I still stand by the opinion that Kyle Dubas' best work in his executive career came this season. He managed to flip a flawed roster into a first-place program, while in the process re-stocking the prospect system. What I tend to believe now is that he built a great regular season team, not one that was ready to compete in the playoffs.

No, it's not because they weren't tough enough or any of that nonsense. It's because they very quickly became one note. As already mentioned, that has a lot to do with the injury to John Tavares, and an injury that changed the complexion of the series. However, it's always been understood that it's impossible to survive the rigours of the Stanley Cup Playoffs without injury, and without having players from the depths of the lineup step up and play major roles.

Truly, the difference between the Leafs and a legitimate Stanley Cup contender like the Colorado Avalanche is who is tapped to fill the void.
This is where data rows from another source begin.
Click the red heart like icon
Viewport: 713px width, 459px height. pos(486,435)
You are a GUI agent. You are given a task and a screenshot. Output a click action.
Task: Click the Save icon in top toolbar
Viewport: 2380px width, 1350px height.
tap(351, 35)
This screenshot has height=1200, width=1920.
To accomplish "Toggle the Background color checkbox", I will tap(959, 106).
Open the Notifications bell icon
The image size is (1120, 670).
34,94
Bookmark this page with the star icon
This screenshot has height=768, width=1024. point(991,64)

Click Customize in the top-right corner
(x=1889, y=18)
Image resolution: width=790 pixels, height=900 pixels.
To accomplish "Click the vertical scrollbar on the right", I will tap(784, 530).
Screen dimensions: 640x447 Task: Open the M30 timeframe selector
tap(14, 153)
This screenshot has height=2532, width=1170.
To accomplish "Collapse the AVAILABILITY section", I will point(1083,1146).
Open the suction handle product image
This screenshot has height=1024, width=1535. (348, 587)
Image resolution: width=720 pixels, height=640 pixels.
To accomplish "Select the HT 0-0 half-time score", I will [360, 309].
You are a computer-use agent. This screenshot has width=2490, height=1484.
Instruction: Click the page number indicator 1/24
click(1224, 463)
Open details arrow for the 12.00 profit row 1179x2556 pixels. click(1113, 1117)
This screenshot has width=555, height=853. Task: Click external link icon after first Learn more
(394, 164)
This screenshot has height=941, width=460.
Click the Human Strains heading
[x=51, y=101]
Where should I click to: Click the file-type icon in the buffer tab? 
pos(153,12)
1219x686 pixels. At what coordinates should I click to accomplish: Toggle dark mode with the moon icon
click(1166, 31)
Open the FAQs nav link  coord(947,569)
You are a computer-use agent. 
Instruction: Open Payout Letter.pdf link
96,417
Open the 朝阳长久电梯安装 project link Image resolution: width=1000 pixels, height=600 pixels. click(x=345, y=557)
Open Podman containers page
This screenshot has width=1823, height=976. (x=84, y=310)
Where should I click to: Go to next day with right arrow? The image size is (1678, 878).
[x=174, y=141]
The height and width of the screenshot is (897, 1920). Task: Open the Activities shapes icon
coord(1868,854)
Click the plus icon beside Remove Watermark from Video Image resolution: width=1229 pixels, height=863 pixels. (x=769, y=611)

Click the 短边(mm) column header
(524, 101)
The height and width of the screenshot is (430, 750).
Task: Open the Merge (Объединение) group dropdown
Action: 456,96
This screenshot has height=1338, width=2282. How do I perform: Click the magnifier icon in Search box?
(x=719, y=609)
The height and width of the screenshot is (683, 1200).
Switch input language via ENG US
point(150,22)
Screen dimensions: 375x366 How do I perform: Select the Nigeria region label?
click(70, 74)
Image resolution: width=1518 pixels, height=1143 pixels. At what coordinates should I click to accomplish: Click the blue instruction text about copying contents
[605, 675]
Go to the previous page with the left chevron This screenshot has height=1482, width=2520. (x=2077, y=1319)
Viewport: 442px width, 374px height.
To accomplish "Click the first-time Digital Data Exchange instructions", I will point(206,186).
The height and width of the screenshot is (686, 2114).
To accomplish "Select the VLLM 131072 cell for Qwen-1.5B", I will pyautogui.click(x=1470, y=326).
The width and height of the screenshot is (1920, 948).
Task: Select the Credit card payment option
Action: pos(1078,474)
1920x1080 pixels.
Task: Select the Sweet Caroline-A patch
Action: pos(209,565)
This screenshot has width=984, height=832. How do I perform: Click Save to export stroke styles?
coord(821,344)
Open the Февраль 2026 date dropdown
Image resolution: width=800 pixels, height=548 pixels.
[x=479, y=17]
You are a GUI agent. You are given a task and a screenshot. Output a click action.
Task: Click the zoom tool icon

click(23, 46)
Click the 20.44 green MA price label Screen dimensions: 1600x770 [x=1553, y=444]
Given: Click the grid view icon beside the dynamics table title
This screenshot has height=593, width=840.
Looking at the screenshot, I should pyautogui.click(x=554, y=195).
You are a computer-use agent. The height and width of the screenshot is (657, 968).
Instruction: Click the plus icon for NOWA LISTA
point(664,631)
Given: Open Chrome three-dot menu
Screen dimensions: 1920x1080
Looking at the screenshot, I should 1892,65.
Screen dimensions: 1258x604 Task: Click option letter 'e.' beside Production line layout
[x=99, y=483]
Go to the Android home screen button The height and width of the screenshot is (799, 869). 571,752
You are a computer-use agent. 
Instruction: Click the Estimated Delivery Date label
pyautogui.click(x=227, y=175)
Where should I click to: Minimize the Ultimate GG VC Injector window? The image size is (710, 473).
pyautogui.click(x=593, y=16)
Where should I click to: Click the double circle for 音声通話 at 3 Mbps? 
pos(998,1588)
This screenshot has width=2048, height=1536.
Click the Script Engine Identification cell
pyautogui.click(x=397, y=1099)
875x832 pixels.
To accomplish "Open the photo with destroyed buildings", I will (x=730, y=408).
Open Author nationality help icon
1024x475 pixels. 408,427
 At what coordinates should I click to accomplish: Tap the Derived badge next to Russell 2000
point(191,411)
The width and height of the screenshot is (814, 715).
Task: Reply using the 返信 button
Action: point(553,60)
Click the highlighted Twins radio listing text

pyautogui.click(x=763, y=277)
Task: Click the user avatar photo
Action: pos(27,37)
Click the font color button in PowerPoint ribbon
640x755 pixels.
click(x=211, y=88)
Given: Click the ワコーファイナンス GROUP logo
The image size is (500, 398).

In Colorado for example, it's a former 10th overall selection like Tyson Jost moving up to spell an injured Nathan MacKinnon. They don't miss a beat. 

In Toronto, it's more often than not an aging veteran struggling to keep up.

Joe Thornton, Wayne Simmonds and, to a lesser extent, Nick Foligno were nice stories this season. It was fun when they were having fun, throwing on old ball caps, and contributing to a team that was easily best when competing at that default 85 percent regular season standard. But when it came to the remaining 15 percent, they, just as much as the players they came to play with, couldn't hold up their end of the bargain.

As long as the Maple Leafs employ the strategy of having local legends return deep into the back nines of their career, in lieu of having roster spots open for hungry, energetic kids and prospects dying to make an impact, there will be inherent risk. 

Because these grey beards all can't be Jason Spezza.

(But they could have been Corey Perry).

With Matthews and Marner shut down, the options just became so limited. What seemed like an embarrassment of riches was merely just a collection of brand names. 

And that's not enough to win in the postseason.